Stored data
....

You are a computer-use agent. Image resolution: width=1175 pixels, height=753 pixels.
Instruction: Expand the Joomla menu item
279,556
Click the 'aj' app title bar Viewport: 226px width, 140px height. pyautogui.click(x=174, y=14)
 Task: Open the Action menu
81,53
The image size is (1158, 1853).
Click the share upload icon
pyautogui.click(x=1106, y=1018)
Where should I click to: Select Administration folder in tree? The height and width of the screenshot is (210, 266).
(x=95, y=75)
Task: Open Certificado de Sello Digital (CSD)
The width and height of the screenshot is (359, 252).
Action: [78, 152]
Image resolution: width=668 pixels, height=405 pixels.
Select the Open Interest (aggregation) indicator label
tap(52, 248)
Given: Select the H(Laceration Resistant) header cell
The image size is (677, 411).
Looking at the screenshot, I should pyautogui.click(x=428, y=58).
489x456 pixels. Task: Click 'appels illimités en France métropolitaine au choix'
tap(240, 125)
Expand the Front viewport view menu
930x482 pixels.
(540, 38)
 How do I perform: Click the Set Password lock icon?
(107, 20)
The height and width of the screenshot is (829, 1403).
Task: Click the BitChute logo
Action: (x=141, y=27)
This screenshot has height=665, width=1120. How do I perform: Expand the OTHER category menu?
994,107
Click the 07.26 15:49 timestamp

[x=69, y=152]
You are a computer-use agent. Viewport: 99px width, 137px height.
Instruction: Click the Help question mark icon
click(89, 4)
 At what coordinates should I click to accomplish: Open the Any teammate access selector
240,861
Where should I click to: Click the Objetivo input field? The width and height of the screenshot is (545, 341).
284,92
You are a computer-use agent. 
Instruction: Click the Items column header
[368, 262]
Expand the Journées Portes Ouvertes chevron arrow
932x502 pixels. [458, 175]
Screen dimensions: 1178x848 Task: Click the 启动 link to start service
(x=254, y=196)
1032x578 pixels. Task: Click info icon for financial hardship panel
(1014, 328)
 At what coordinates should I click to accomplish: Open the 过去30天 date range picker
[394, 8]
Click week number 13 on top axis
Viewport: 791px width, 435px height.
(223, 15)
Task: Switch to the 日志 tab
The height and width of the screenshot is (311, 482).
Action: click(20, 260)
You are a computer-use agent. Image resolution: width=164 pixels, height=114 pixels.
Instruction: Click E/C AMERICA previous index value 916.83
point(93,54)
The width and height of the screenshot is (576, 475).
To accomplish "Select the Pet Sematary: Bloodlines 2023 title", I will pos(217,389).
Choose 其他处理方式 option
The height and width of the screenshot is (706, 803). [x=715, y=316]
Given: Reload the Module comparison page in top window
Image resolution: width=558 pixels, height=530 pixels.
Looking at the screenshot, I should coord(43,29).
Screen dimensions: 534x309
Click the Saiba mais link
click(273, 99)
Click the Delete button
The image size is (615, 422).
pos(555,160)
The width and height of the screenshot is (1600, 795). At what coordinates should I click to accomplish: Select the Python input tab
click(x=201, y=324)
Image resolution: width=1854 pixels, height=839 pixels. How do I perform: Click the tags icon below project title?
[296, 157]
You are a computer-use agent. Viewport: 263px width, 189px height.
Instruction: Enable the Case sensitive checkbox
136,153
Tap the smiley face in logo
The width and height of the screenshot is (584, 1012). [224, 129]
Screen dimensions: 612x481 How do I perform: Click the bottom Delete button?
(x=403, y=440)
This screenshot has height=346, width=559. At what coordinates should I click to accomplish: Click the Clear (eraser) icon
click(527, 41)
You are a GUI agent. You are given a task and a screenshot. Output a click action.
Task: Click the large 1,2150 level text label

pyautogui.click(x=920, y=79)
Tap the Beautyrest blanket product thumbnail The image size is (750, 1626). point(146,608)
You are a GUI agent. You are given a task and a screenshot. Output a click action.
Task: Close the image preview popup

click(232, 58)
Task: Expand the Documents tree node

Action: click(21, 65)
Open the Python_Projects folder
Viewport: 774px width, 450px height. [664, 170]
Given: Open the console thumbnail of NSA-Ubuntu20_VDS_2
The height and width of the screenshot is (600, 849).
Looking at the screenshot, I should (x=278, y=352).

....

Reproduce each line from the records that contains the word "agent".

You are a computer-use agent. Image resolution: width=1175 pixels, height=753 pixels.
You are a computer-use agent. Viewport: 99px width, 137px height.
You are a computer-use agent. 
You are a computer-use agent. Image resolution: width=164 pixels, height=114 pixels.
You are a computer-use agent. Viewport: 263px width, 189px height.
You are a GUI agent. You are given a task and a screenshot. Output a click action.
You are a GUI agent. You are given a task and a screenshot. Output a click action.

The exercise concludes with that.